Это напоминает Чехова, у которого душевная драма часто выражается в простых, а иногда и нелепых поступках и словах. Реплики персонажей Чехова – только вершины айсбергов. Ахматова еще более обостряет этот чеховский прием. Ее слова возникают словно каменистые островки в океане молчания.

Отсюда общее для первых читателей Ахматовой ощущение весомости, значительности этих слов. Кажется, что у рассказчика перехватывает дыхание. Ахматова говорит о любви с трудом, прерывисто, без пафоса и надрыва. Поэтому стихотворение Ахматовой искушенный петербуржец мог прочесть вслух без ощущения стыда.
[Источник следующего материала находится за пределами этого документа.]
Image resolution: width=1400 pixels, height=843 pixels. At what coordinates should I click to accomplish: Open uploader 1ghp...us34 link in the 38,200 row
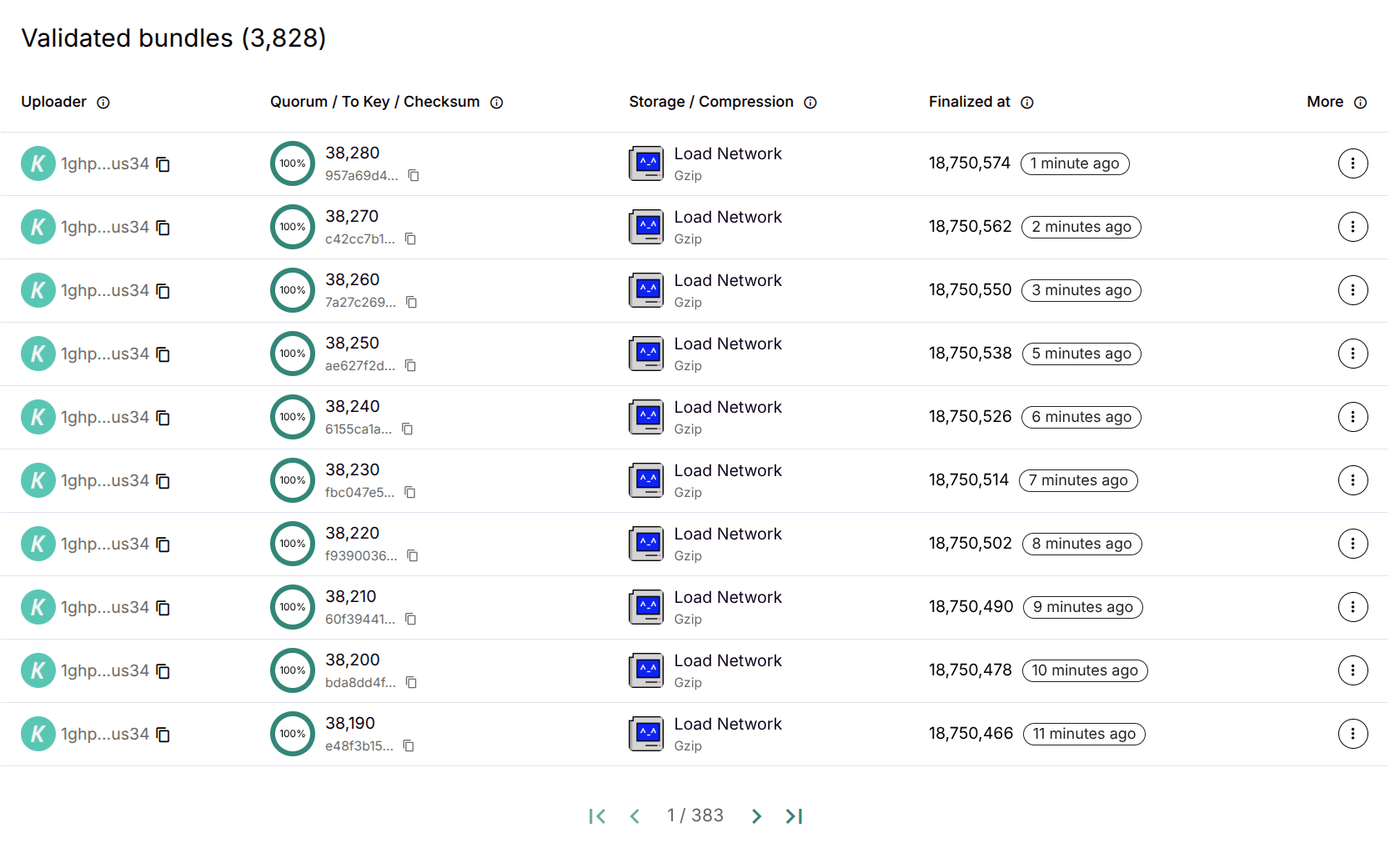pyautogui.click(x=104, y=670)
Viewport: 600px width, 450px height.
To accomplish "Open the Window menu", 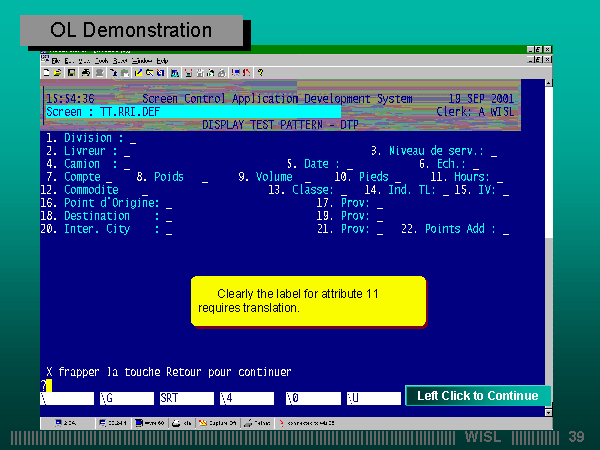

Об одном из таких опусов Ахматовой Владимир Маяковский сказал: «Это стихотворение выражает изысканные и хрупкие чувства, но само оно не хрупкое. Стихи Ахматовой монолитны и выдержат давление любого голоса, не дав трещины». Другим проницательным современником оказалась молодая Марина Цветаева: «Ахматова пишет о себе – о вечном. И Ахматова, не написав ни одной отвлеченно-общественной строчки, глубже всего – через описание пера на шляпе – передаст потомкам свой век…»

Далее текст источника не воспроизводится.